Dummy-test the manuscript
Before hiring an illustrator, make a dummy book yourself. Eight sheets of paper folded in half, stapled along the fold, makes a 32-page book roughly. Write your manuscript text into it, one passage per spread.
Now read the dummy. Out loud. To a child, ideally. Does every page turn land? Are some spreads text-heavy and others empty? Does the story have rhythm across the book? Are there boring middle spreads?
Almost every first-draft manuscript fails the dummy test the first time. The middle sags. Page-turns fall wrong. Two spreads in a row are similar. The resolution comes too fast. Fix these before an illustrator charges you to draw them.
Common mistakes in first drafts
Four mistakes that show up in almost every first manuscript:
Telling instead of showing. "Tom was afraid" is telling. Showing is "Tom's hand shook. He looked at the door." Picture books especially need showing, because the illustrator needs something to actually draw.
Moralising. Ending the book with an explicit lesson — "and Tom learned that being kind is important." Don't. Trust the reader to take the lesson themselves. Books that moralise don't get re-read; books that trust their readers do.
Adult vocabulary and sentence structure. Phrases like "much to his surprise" or "unbeknownst to" belong in Victorian novels, not modern picture books. Use language the age band would use themselves.
Starting with description. Opening a picture book with a paragraph describing the character or setting loses the reader immediately. Start with action, a question, or dialogue. "Tom woke up. Something was wrong." Much stronger than "Tom was a small rabbit who lived in a cozy burrow with his family."
When to hire an editor
Before you hire an illustrator, hire a picture book editor. Picture book editing is a specialist skill — general fiction editors often don't know the conventions. Expect to pay $200–$800 for a developmental edit of a picture book manuscript. This is the single highest-leverage spend in your project.
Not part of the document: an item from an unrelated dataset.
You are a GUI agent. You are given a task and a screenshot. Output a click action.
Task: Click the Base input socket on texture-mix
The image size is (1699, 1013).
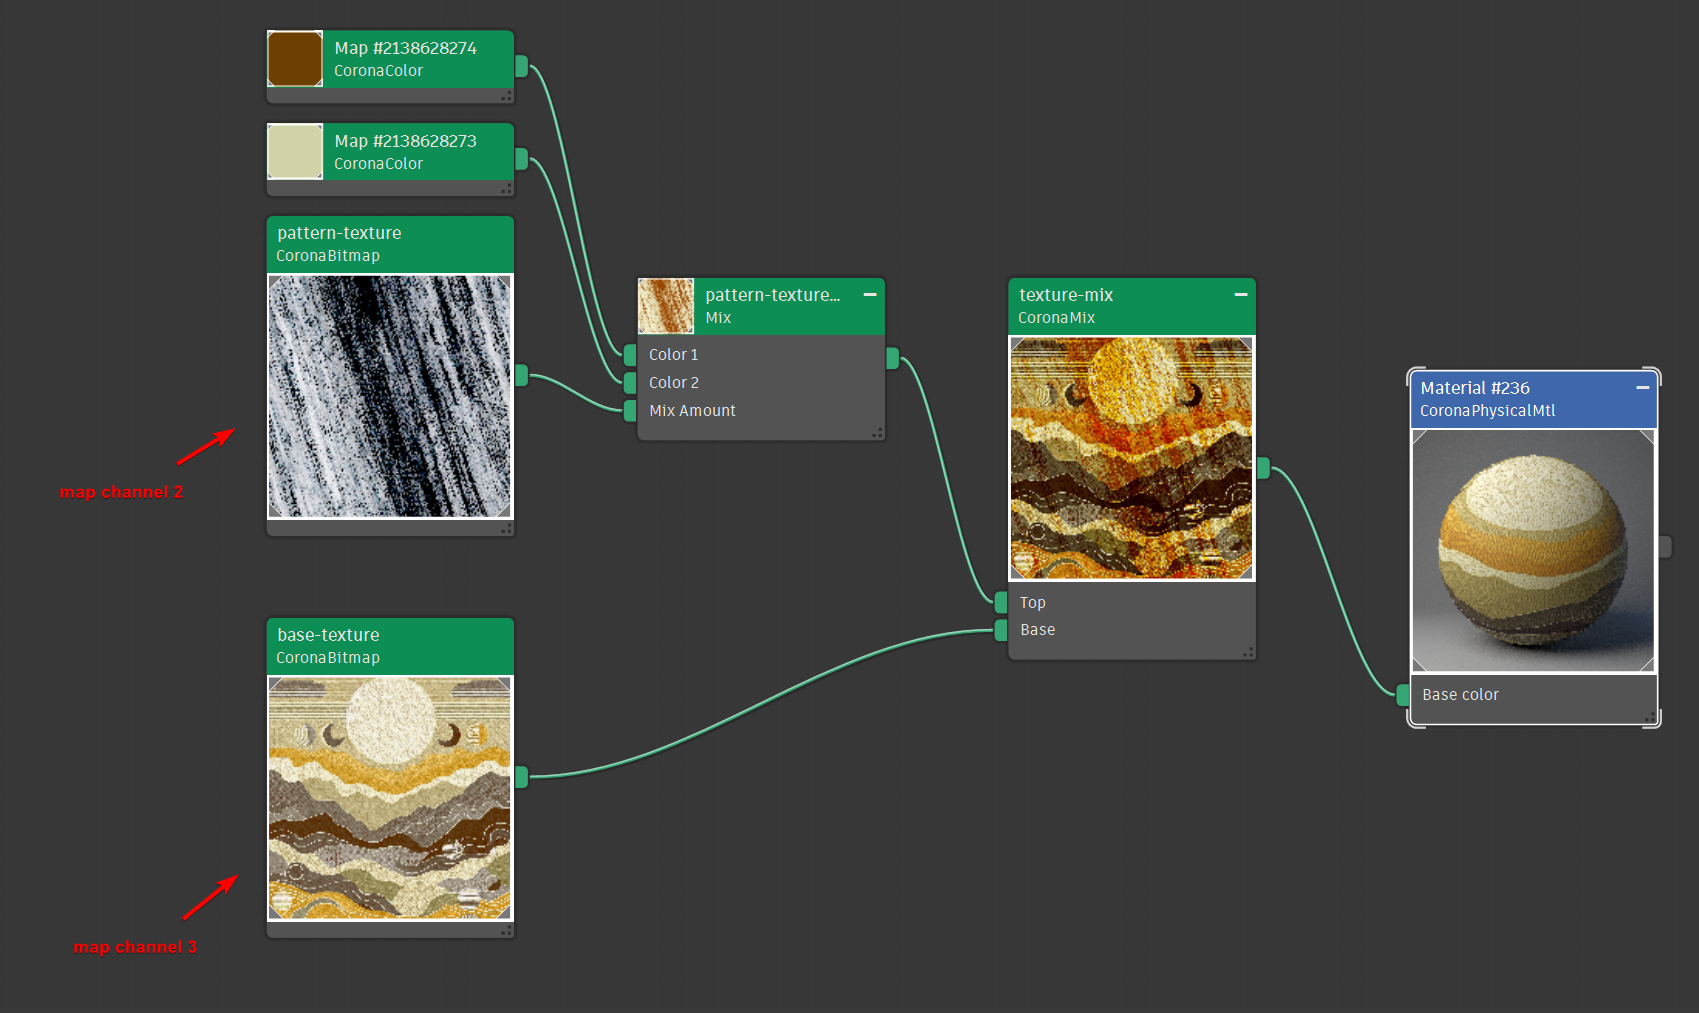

A good picture book editor will cut your word count, sharpen your page-turns, flag moments where the illustration will struggle to match the text, and tell you whether the book is actually two books or half a book.
Where to find one: SCBWI member directory, EFA (Editorial Freelancers Association) with "children's picture book" specialisation selected, or personal recommendations from other self-publishing authors in the kidlit community. Avoid editors whose portfolio is mostly novels.
Once the manuscript has been edited to tight, passes the dummy-book test, and you're confident in the word count and arc, you're ready to find an illustrator.